Never in a million years would I have imaginged that 11 years later, this topic would be hot on my own agenda, and that I would trade my leather swivel chair for a stainless steel ice cream scooper.
One particular protest remains etched in my memory. Farmers from near and far had ridden on their tractors to protest in front of our offices. Hay bales and tires were burning, cows were running loose, tractors blocked traffic for two days, and milk was literally spilled in the street. It felt a little like dairy-Armageddon.
I can not help but to think of the English idiom "don't cry over spilled milk".
11 years ago I was walking home on literally milk-spilled streets and today, as an academic-turned-ice-cream-maker, I could actually cry about it.
Don’t cry over spilled milk? ...
.... Don't waste your time worrying about things you cannot change?

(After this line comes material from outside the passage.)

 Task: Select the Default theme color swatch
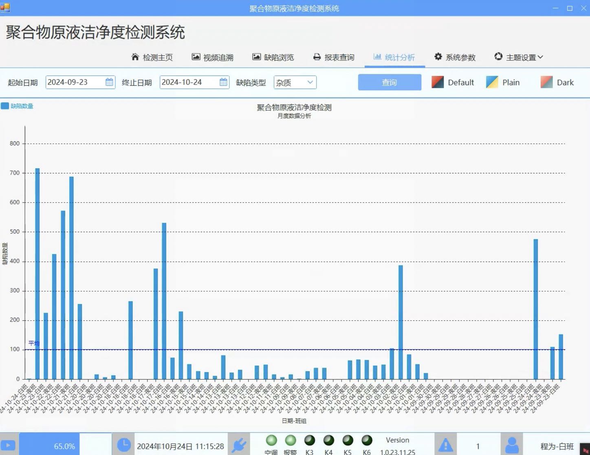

Here's the thing: idiom aside: we should be spending time thinking about how we can make a change.
11 years have gone by and nothing much has changed with the price of milk.
Today’s modern day agricaultural system has presented many challenges for traditional dairy farmers. As a business which relies so heavily on milk, we feel that it is our duty to do our part. We feel inspired to spread a little love, and create some awareness. We want to make our message clear: milk is not just milk.
There is agriculture, and then there is sustainable agriculture. There is milk, and then there is farm fresh local milk from grass fed cows. There is ice cream and then there is artisan ice cream. There are of course two sides to every story. As artisan ice cream producers, the quality of milk is a huge priority for us. Here, we wish to provide you with a short introduction of why milk is really kind of a big deal.
Let’s start with the basics. What is milk?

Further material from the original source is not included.